It is the forward convex bulge of the macula that is observed in highly myopic eyes with or without posterior staphylomas, usually detected in vertical and horizontal OCT scans. Three dome-shaped macula (DSM) configurations have been described by Caillaux et al.:[22]

  • Horizontal oval-shaped dome (63%) – dome can be visible only in vertical OCT
  • Vertical oval-shaped dome (16%) – dome can be visible only in vertical OCT
  • Round dome (21%) – dome present on both horizontal and vertical OCT scans [Figure 6].
Figure 6: The different configurations of dome-shaped macula. (a and b) Horizontal dome-shaped macula as seen only in vertical optical coherence tomography imaging. Note the ellipsoid zone disruption at the fovea and epiretinal membrane. (a) Horizontal optical coherence tomography fails to reveal the dome-shaped macula. (b) A vertical optical coherence tomography section across the fovea shows an inward protrusion of the macula due to dome-shaped macula. (c and d) Vertical dome-shaped macula revealed only in horizontal optical coherence tomography imaging. Vertical optical coherence tomography fails to show the dome-shaped macula. Both images show subretinal fluid indicative of dome-shaped maculopathy (c) Round dome as seen in both vertical and horizontal optical coherence tomography imaging

Click here to view


DSM was thought to be secondary to ingrowth of the choroid, but recent research indicates that the main problem is focal scleral thickening in the foveal area.[23],[24] One of the major complications in these patients is the loss of vision secondary to the SRF accumulation. DSM mimics CSCR and results in mismanagement and shows the importance of vertical OCT scan. The condition is usually managed conservatively due to conflicting evidence of treatment success using anti-vascular endothelial growth factor (VEGF) injections, oral spironolactone, and PDT.

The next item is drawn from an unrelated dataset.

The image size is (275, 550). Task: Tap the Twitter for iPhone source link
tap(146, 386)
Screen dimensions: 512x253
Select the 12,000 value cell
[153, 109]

  Subretinal Hyperreflective Material Top


Subretinal hyperreflective material (SHRM) is a morphological feature identified on the SD-OCT as hyperreflective material located between neurosensory retina and RPE [Figure 5]. The range of SHRM seen in macular disease includes neovascular tissue, fibrin, exudates, vitelliform material, and hemorrhage. OCTA can distinguish vascular from avascular SHRM. OCTA reveals a strong intrinsic flow signal with an entangled network in a vascular SHRM.[25]

SHRM has a clear role as a biomarker or prognostic factor in neovascular AMD management.[26] The presence of foveal involving SHRM, well-defined SHRM borders, and thicker SHRM at baseline are associated with poor visual outcome after anti-VEGF therapy even though there is a reduction in the size of SHRM.[27],[28] SHRM in wet AMD should be differentiated from fibrin in CSCR. The thickness of the choroid and vacuole sign,[29] will help to differentiate the same.


  Complete Retinal Pigment Epithelium and Outer Retinal Atrophy and Incomplete Retinal Pigment Epithelium and Outer Retinal Atrophy Top


The classification of atrophy meeting recently proposed a consensus definition and nomenclature for SD-OCT defined geographical atrophy in the setting of AMD.[30]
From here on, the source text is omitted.